How to complete this task: Your answer should be every line from the records that contains "computer".

(Collected data)
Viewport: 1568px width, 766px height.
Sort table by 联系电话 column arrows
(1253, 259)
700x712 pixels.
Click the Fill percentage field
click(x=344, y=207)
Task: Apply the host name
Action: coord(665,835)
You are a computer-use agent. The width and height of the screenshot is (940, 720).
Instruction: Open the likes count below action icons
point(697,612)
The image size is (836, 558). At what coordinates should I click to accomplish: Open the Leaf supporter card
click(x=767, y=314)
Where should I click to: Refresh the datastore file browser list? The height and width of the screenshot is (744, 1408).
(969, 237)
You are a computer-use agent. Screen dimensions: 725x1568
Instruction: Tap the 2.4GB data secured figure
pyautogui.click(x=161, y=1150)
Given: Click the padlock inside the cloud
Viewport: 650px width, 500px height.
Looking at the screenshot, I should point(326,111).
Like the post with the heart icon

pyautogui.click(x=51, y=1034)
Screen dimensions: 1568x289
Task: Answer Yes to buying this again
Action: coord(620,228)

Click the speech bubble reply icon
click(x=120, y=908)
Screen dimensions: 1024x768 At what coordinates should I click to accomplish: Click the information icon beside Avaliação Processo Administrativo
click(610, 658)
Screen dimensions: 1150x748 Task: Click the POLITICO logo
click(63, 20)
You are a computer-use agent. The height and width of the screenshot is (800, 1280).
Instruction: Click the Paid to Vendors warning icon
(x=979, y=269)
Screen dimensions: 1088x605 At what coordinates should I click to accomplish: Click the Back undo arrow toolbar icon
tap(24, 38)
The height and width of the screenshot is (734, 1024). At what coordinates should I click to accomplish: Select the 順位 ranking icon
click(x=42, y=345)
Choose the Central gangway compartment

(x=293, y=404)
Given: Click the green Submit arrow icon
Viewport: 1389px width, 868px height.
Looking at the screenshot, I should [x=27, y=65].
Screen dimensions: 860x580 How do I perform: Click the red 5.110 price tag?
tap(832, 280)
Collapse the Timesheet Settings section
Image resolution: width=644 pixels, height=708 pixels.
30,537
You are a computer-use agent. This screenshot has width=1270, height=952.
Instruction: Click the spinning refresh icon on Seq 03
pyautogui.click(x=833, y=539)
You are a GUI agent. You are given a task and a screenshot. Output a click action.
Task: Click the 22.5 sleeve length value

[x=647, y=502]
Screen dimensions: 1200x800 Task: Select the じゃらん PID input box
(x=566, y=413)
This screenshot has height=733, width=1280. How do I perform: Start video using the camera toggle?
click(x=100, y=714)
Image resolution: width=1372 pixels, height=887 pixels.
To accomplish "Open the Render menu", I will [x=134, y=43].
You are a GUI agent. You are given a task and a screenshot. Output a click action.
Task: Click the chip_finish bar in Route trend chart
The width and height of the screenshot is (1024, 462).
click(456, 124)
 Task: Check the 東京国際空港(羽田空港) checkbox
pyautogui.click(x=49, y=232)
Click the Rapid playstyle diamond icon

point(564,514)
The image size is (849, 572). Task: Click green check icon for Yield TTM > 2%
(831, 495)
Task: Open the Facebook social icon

Reply to the exercise:
You are a computer-use agent. The width and height of the screenshot is (940, 720).
You are a computer-use agent. Screen dimensions: 725x1568
You are a computer-use agent. The height and width of the screenshot is (800, 1280).
You are a computer-use agent. This screenshot has width=1270, height=952.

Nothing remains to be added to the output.